Корейская война 1950-1953: Неоконченное противостояние - Макс Гастингс

Почти каждое утро его авиакрыло – одно из пяти подразделений, летающих в Корее на B-29, – посылало группу из девяти самолетов на дневное бомбардировочное задание в соответствии с приказом штаба 5-й воздушной армии ВВС США в Токио. Затем с наступлением темноты отправлялись по очереди через каждые полтора часа отдельные самолеты, летавшие и бомбившие по указаниям наземной системы управления. На следующий день на задания вылетала другая эскадрилья авиакрыла – и так далее по очереди. Война велась круглосуточно. На командном пункте свет горел двадцать четыре часа в сутки, семь дней в неделю.
В то же время эта война сводилась к механическому хладнокровному исполнению. В ежедневном приказе давались координаты цели, высота (допустим, 28 000 футов – 8500 метров), бомбовая загрузка (скажем, 144 стофунтовых бомб или 40 пятисотфунтовых) и настройки взрывателя, обычно с переменной задержкой срабатывания до семидесяти двух часов. Полет от взлета до посадки длился в среднем около восьми часов – не особенно напряженный график для тех, кто под командованием Лемея готовился летать на семнадцати-восемнадцатичасовые задания на территорию СССР. Первые пятьсот миль от Окинавы до южной оконечности Кореи они пролетали на высоте 4000 футов (1200 метров), потом начинали подниматься, чтобы в районе 38-й параллели эшелонироваться по заданной высоте, летя со скоростью около 240 узлов. Штурман и бомбардир пробирались в бомбовый отсек, чтобы вынуть чеки из носовой и хвостовой частей боеприпаса, при этом они обливались потом так, что комбинезоны потом можно было выжимать. Зимой у них в полете зуб на зуб не попадал от холода. Летом они плавились от зноя: «На большинство военнослужащих взлеты и посадки наводили скуку, – говорит Хиллиард. – Однажды ночью радист просто проспал весь полет, крепко перед этим набравшись».

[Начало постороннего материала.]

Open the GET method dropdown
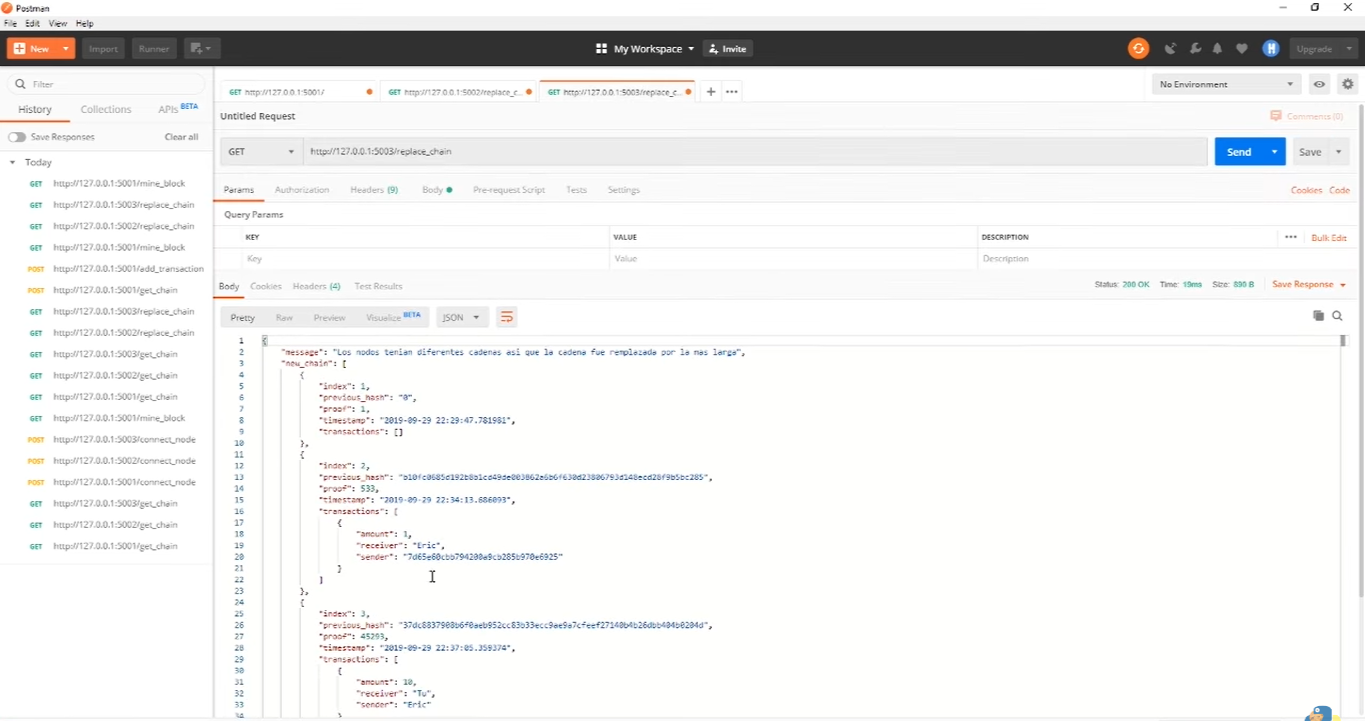The height and width of the screenshot is (721, 1365). [261, 152]
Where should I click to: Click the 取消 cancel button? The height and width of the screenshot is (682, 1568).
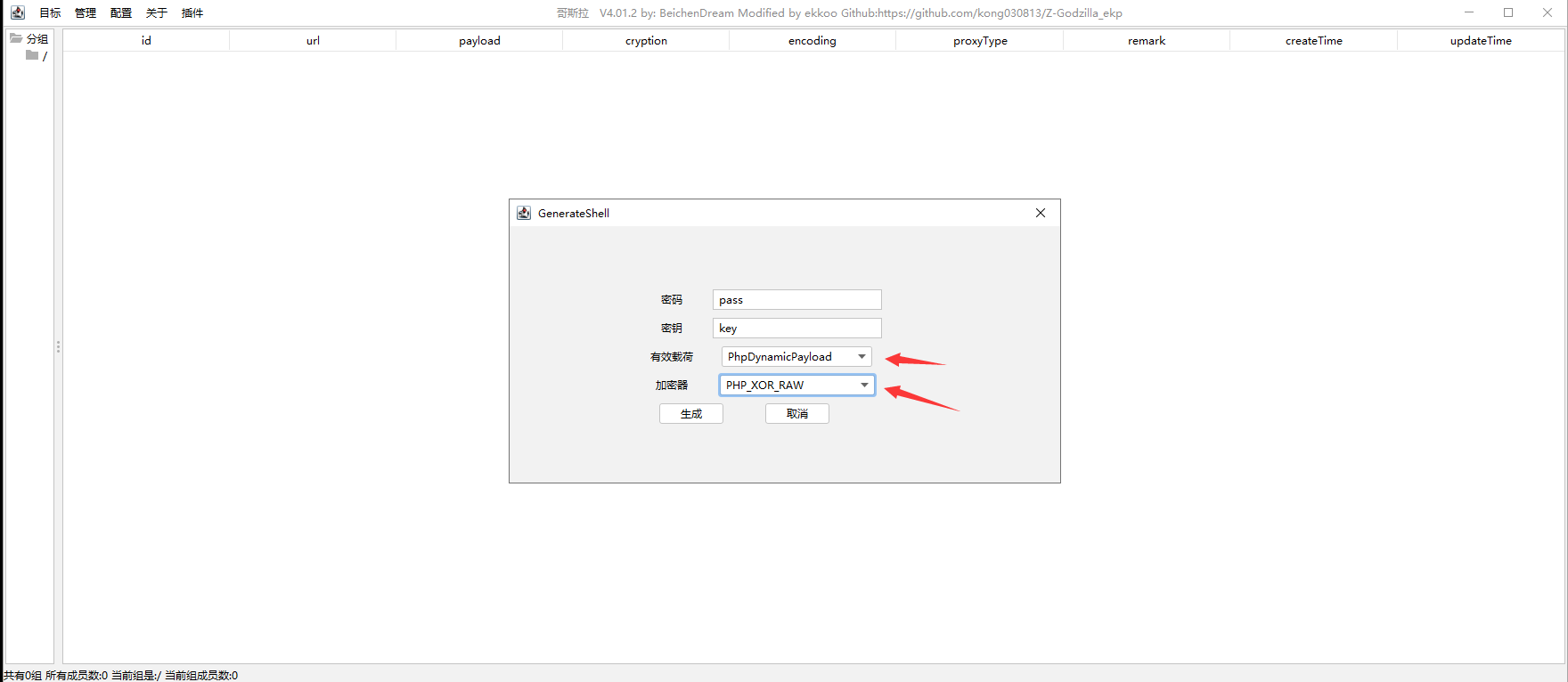point(796,414)
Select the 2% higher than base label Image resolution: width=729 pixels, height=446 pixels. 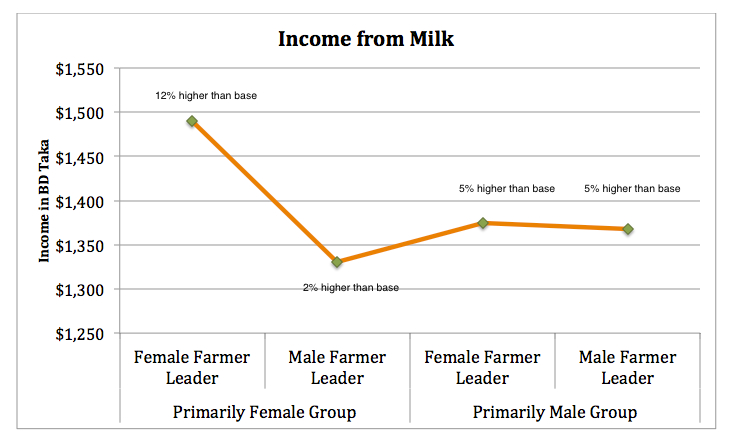[x=351, y=288]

Днем они летали боевым порядком из трех разомкнутых клиньев, смыкавшихся только во время приближения к цели. Бомбометание осуществлялось по команде «ведущего экипажа». В крупных операциях – «максимальном усилии» – на эшелоне могло находиться до семидесяти двух самолетов. Зенитки их почти не беспокоили. В большинстве случаев вражеские истребители не давали о себе знать. Но одним прекрасным утром внезапно над «Аллеей МиГов»[312] за двадцать минут до захода на цель радиолокационная разведка могла передать срочное сообщение: «Со станции выходят двенадцать поездов». И они понимали, что через несколько минут истребители коммунистов пойдут на перехват. Если противник был настроен решительно, «Сейбрам», прикрывающим бомбардировщики сверху, редко удавалось отбить атаку полностью. Вечные споры о том, как эффективнее всего обеспечивать прикрытие бомбардировщиков с помощью истребителей, не утихали и в Корее. Экипажи бомбардировщиков хотели, чтобы сопровождение держалось как можно ближе, у них на глазах. Экипажи истребителей доказывали, что, действуя в широком радиусе, агрессивно и по собственному усмотрению, они помогут бомбардировщикам гораздо больше, чем летая на коротком поводке у бомбардировочных авиакрыльев (и располагая топливом только на 25-минутную задержку на «Аллее МиГов»). Оба метода были испробованы, однако ни один не обеспечил стопроцентной защиты. Какие-то МиГи все-таки прорывались, и в этом случае, несмотря на внушительный оборонный арсенал B-29, артиллеристы могли рассчитывать разве что сбить пилотам МиГа прицел. Осенью 1951 года МиГи все больше досаждали бомбардировщикам, а в октябре начался вызывающий тревогу рост потерь. За месяц МиГам удалось уничтожить пять бомбардировщиков. По сравнению с соответствующими потерями бомбардировщиков во Второй мировой эти цифры были ничтожными, но теперь самолеты стоили намного дороже, а приверженность делу была далека от абсолюта. Дневные операции были внезапно отменены. Теперь тяжелые бомбардировщики вылетали только по ночам.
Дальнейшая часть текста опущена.